== Stored rows ==

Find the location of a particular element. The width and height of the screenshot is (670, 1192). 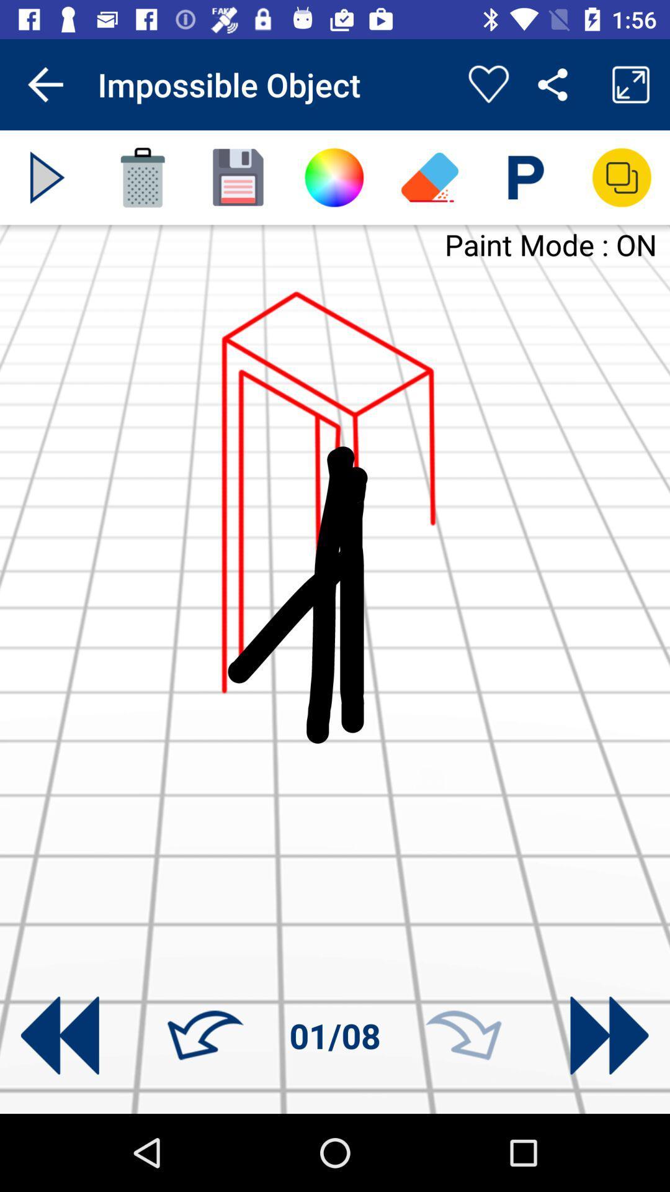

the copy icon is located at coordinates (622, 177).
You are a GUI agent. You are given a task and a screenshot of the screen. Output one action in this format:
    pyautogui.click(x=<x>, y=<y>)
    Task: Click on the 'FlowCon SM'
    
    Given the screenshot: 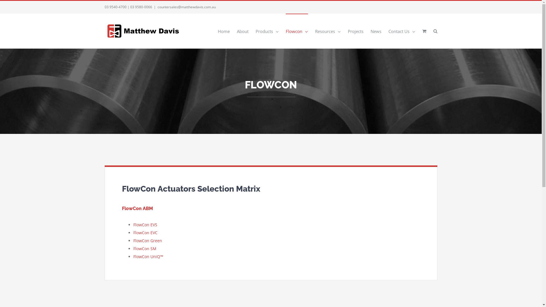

===
== Stored rows ==

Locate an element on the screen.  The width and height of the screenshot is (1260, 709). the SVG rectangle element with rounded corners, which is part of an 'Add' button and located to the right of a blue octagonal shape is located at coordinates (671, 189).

===
== Stored rows ==

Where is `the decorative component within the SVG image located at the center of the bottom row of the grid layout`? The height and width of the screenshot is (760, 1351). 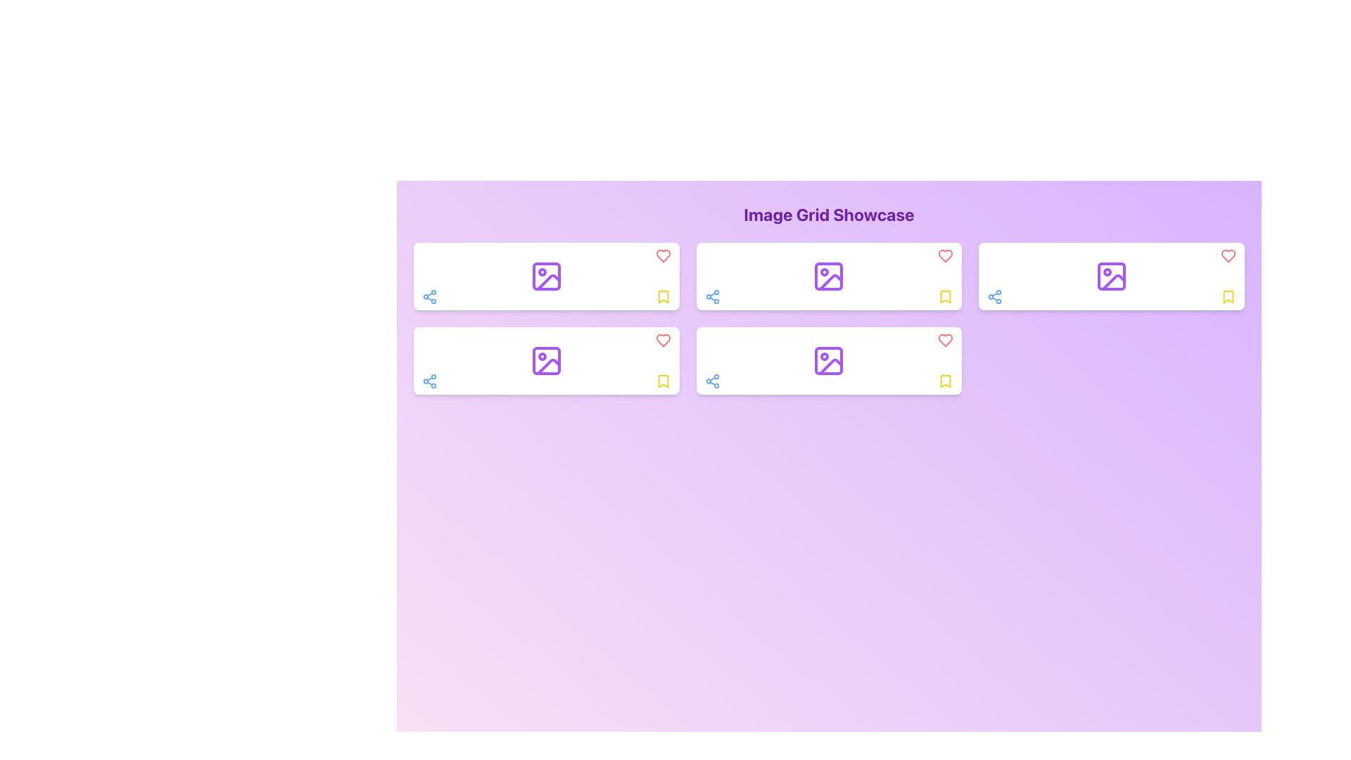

===

Exercise description → Arrange the stretch from the line containing "Find the location" through the line containing "the copy icon" as a two-column CSV headed input and output, with one row per entry: its text under input and its reply under output, each in a single quoted field with line breaks replaced by spaces. Leave the pictures out.

Complete response →
input,output
"Find the location of a particular element. The width and height of the screenshot is (670, 1192).","the copy icon is located at coordinates (622, 177)."